Change-Id: Ic8d4471f48ed5f25eefa802444d0ea62ac0112da
Signed-off-by: Kamil Kopryk <kamil.kopryk@intel.com>
Related-To: NEO-4648
---
 Jenkinsfile                                   |  2 +-
 opencl/source/command_queue/gpgpu_walker.h    |  2 ++
 .../source/command_queue/local_work_size.cpp  | 23 +++++++++++++++----
 .../command_queue/work_group_size_tests.cpp   |  9 ++++++++
 shared/source/helpers/hw_helper.h             |  4 ++++
 shared/source/helpers/hw_helper_base.inl      |  5 ++++
 6 files changed, 40 insertions(+), 5 deletions(-)

diff --git a/Jenkinsfile b/Jenkinsfile
index 606bbfd2ed..06a9ec677e 100644
--- a/Jenkinsfile
+++ b/Jenkinsfile
@@ -1,5 +1,5 @@
 #!groovy
 dependenciesRevision='c8de469c107af1ced325c9857239bb187d139d1d-1411'
 strategy='EQUAL'
-allowedCD=247
+allowedCD=249
 allowedF=20
diff --git a/opencl/source/command_queue/gpgpu_walker.h b/opencl/source/command_queue/gpgpu_walker.h
index a9e0c78235..e4b297a6ab 100644
--- a/opencl/source/command_queue/gpgpu_walker.h
+++ b/opencl/source/command_queue/gpgpu_walker.h
@@ -87,6 +87,8 @@ Vec3<size_t> canonizeWorkgroup(
 
 void provideLocalWorkGroupSizeHints(Context *context, DispatchInfo dispatchInfo);
 
+void setSpecialWorkgroupSize(size_t workgroupSize[3]);
+
 inline cl_uint computeDimensions(const size_t workItems[3]) {
     return (workItems[2] > 1) ? 3 : (workItems[1] > 1) ? 2 : 1;
 }
diff --git a/opencl/source/command_queue/local_work_size.cpp b/opencl/source/command_queue/local_work_size.cpp
index f75508d6a5..58d8235ba3 100644
--- a/opencl/source/command_queue/local_work_size.cpp
+++ b/opencl/source/command_queue/local_work_size.cpp
@@ -9,7 +9,9 @@
 #include "shared/source/helpers/array_count.h"

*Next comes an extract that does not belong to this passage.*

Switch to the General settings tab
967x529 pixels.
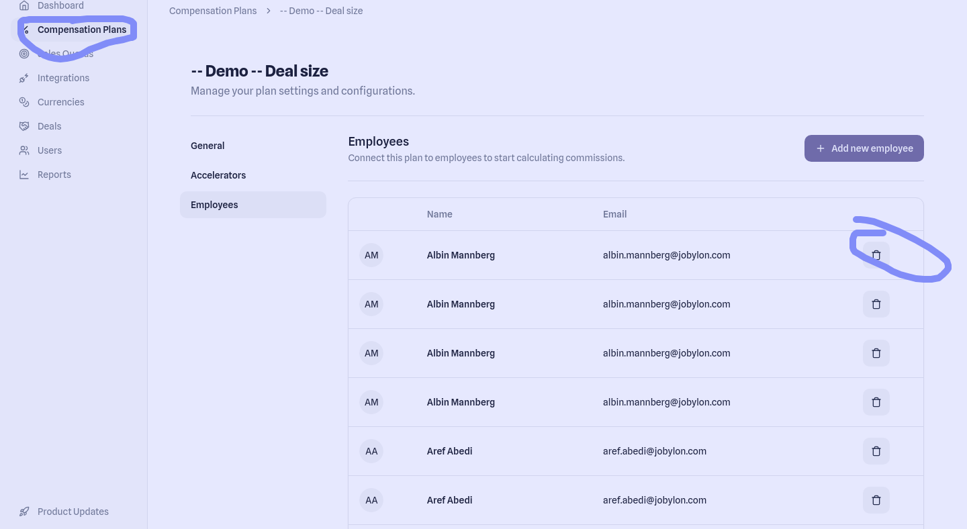point(208,146)
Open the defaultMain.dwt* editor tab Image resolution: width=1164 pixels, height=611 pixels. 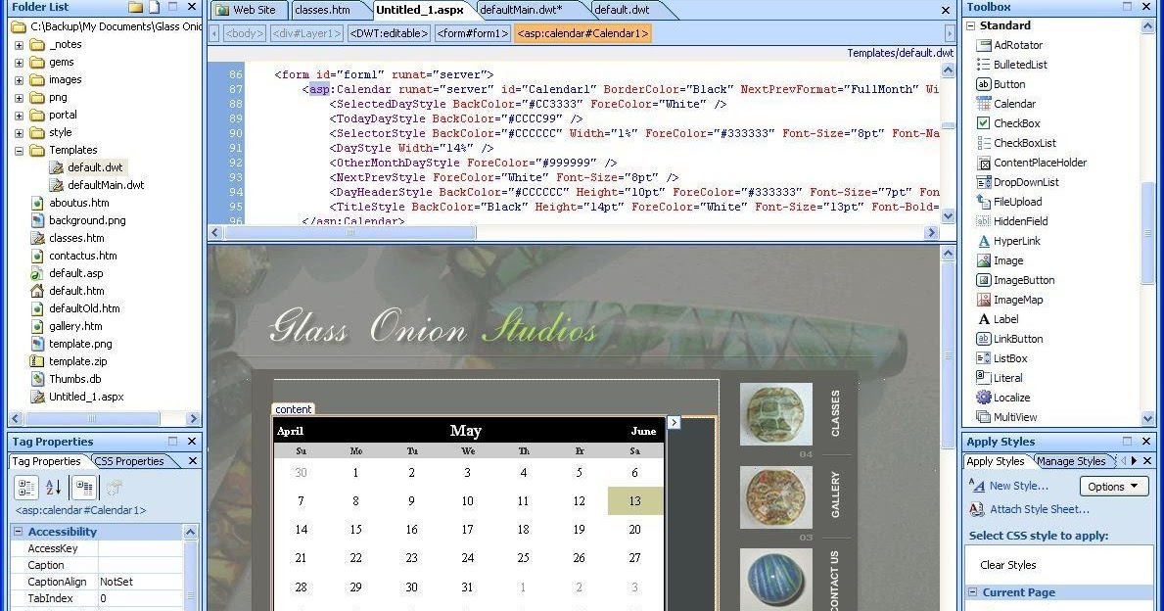click(520, 8)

 #include "shared/source/helpers/basic_math.h"
 #include "shared/source/helpers/debug_helpers.h"
+#include "shared/source/helpers/hw_helper.h"
 
+#include "opencl/source/cl_device/cl_device.h"
 #include "opencl/source/context/context.h"
 #include "opencl/source/helpers/dispatch_info.h"
 #include "opencl/source/kernel/kernel.h"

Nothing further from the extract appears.